» The problem
Print exactly the first lines of the records. Stop after the line containing "The image size is (1568, 721).", and leave every picture out.

» Source records
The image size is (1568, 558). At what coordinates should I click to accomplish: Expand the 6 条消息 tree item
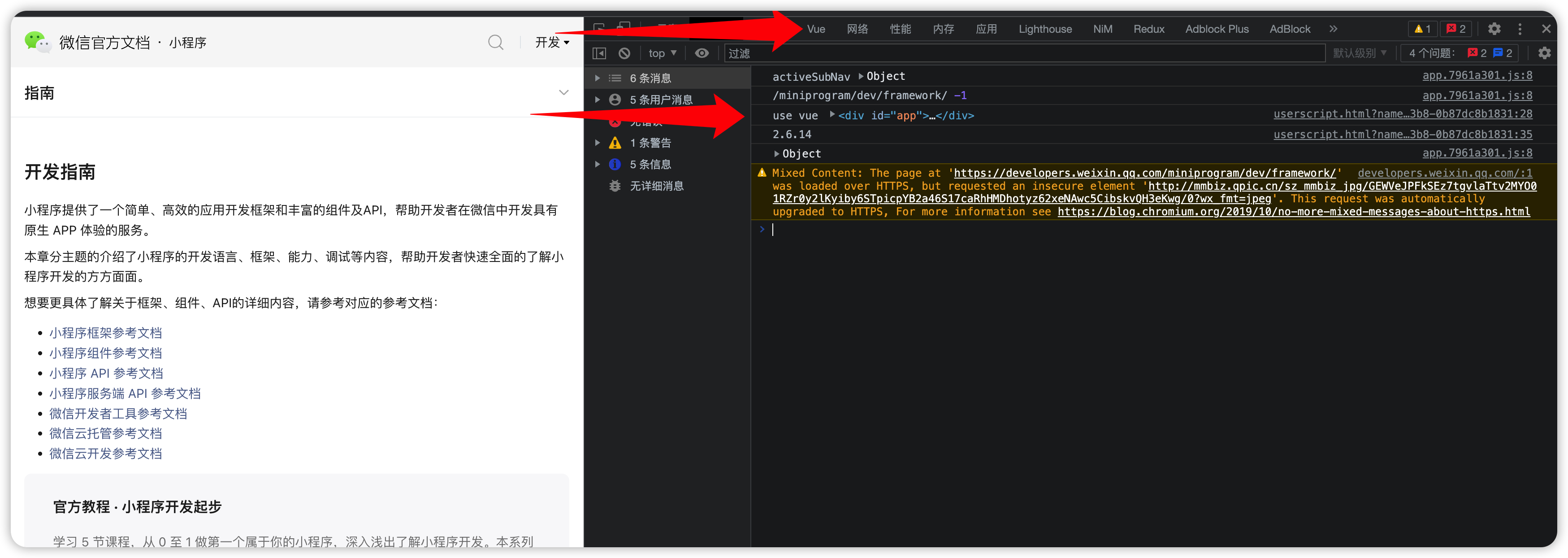coord(597,78)
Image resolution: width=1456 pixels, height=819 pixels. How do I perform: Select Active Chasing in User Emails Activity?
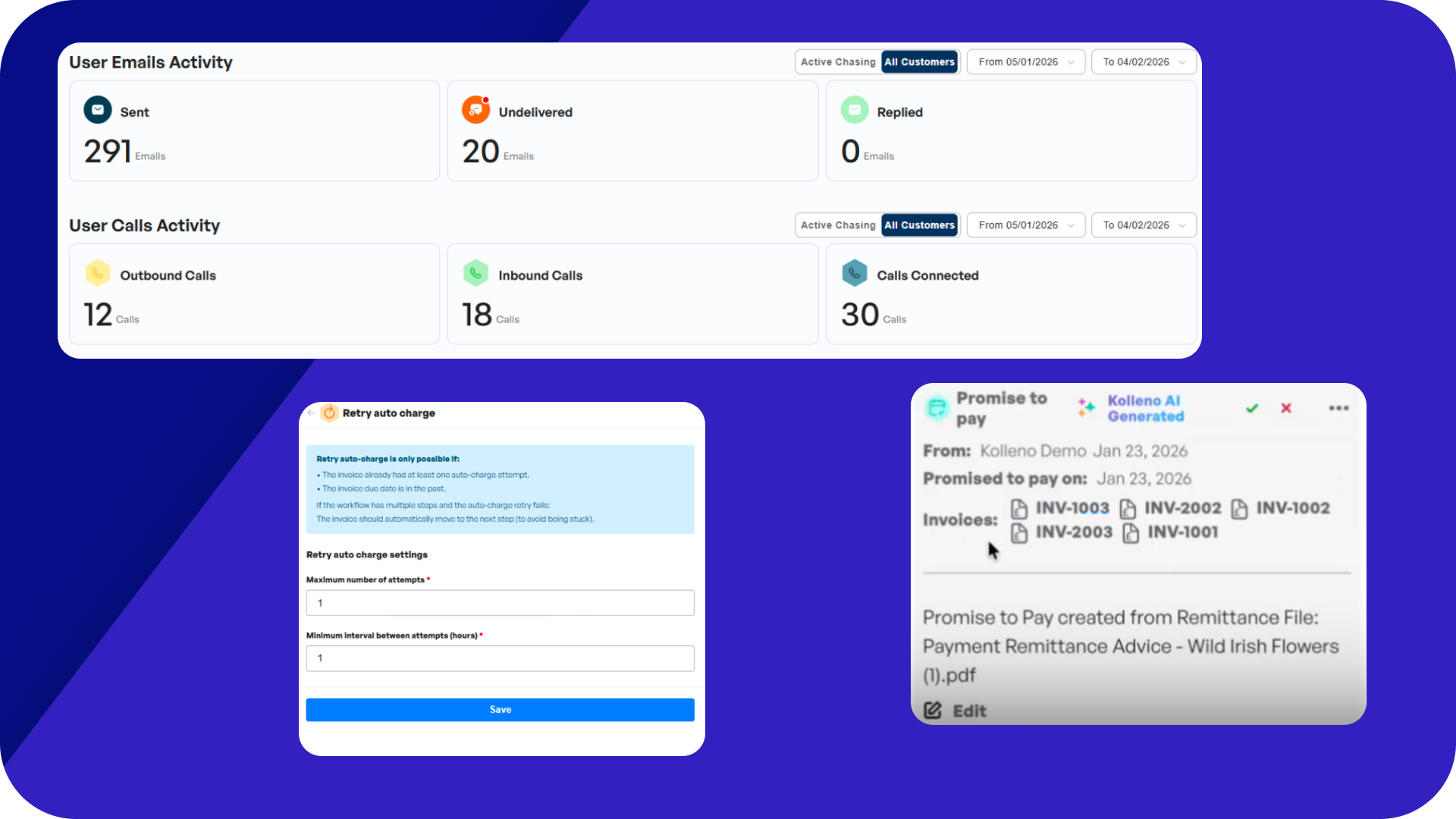pos(838,62)
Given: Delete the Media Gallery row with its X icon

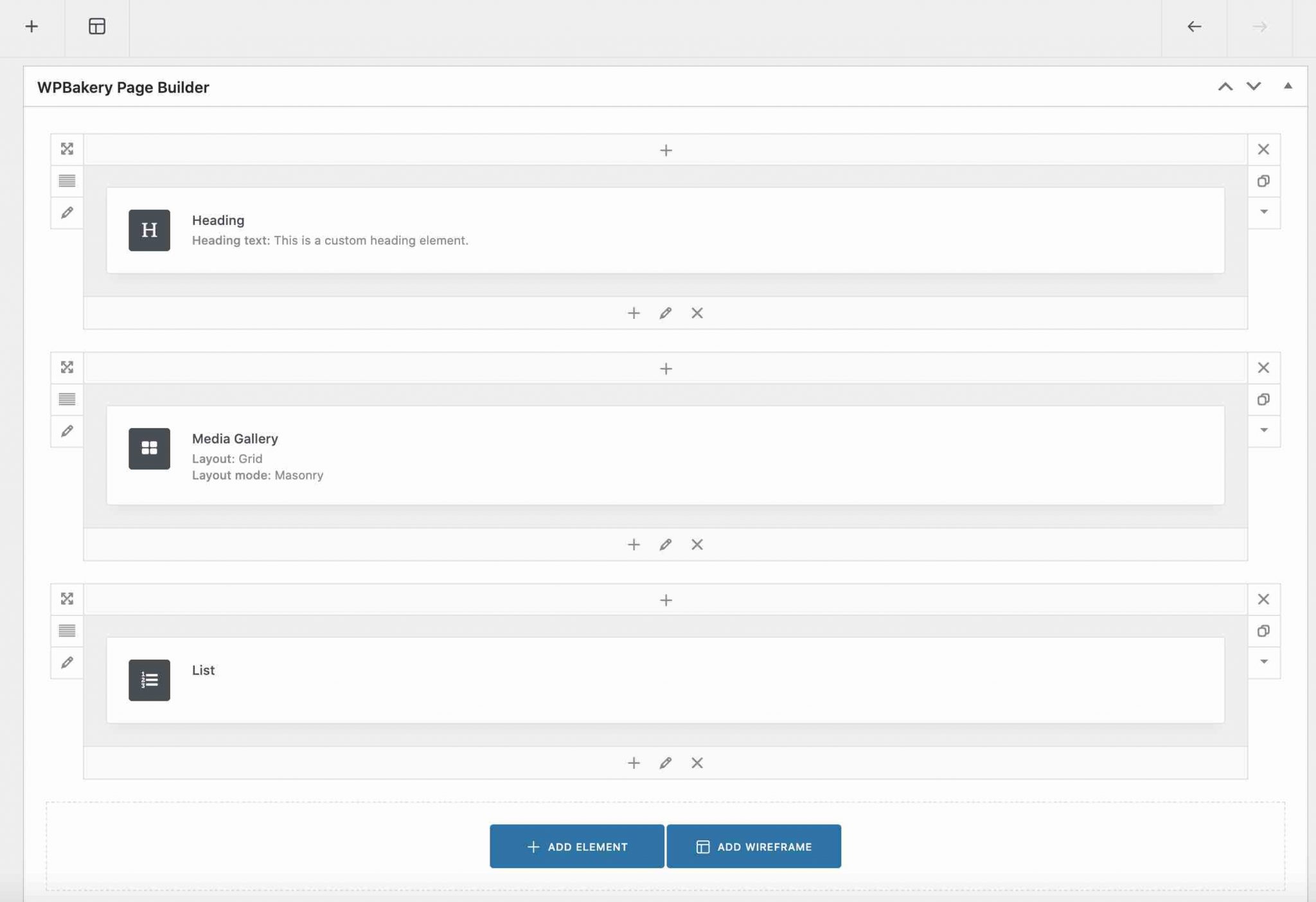Looking at the screenshot, I should click(x=1264, y=367).
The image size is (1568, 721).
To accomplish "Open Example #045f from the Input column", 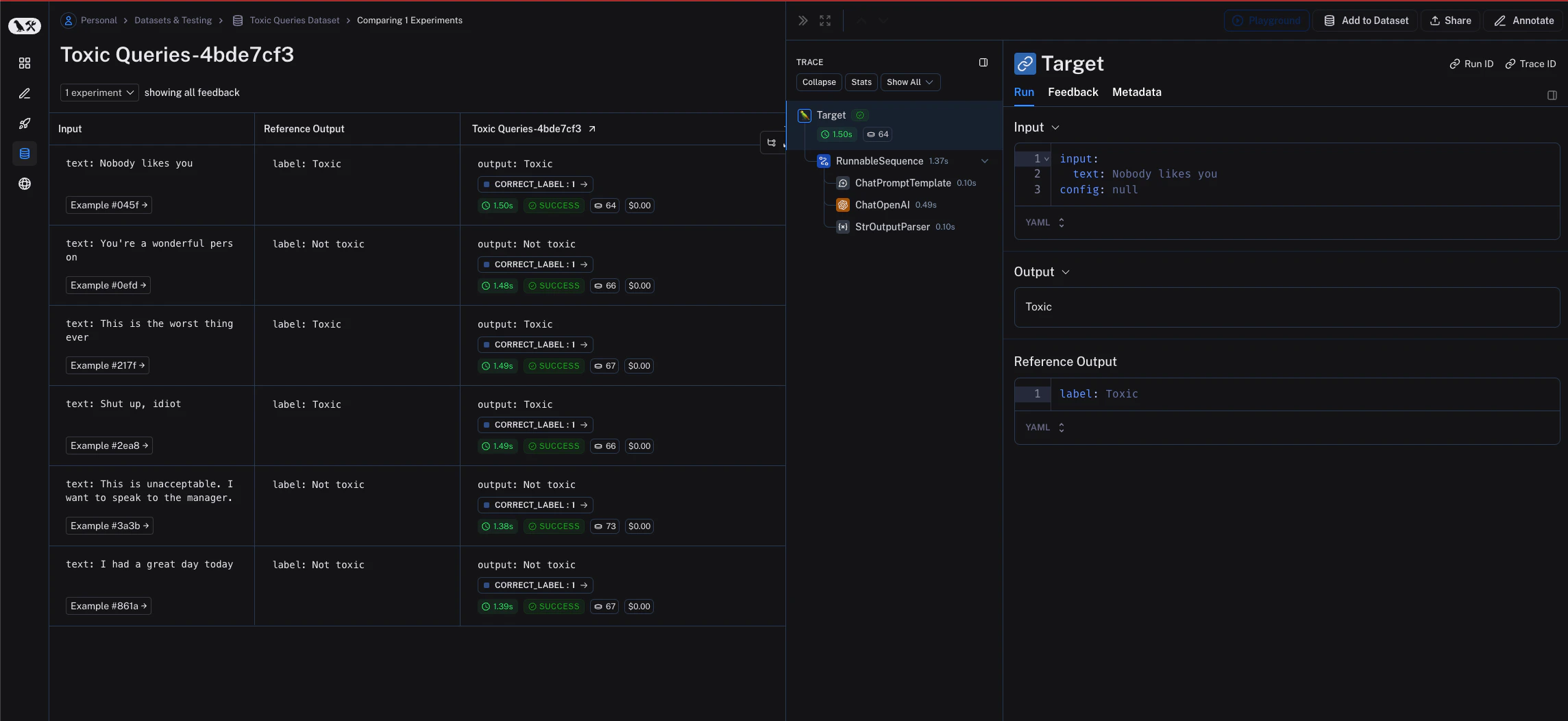I will pyautogui.click(x=109, y=204).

» Response to this task
The image size is (1568, 558). At what coordinates should I click to accomplish: Expand the 6 条消息 tree item
coord(597,78)
Image resolution: width=1456 pixels, height=819 pixels. How do I perform: Select Active Chasing in User Emails Activity?
pos(838,62)
Given: Delete the Media Gallery row with its X icon

Looking at the screenshot, I should click(x=1264, y=367).
The image size is (1568, 721).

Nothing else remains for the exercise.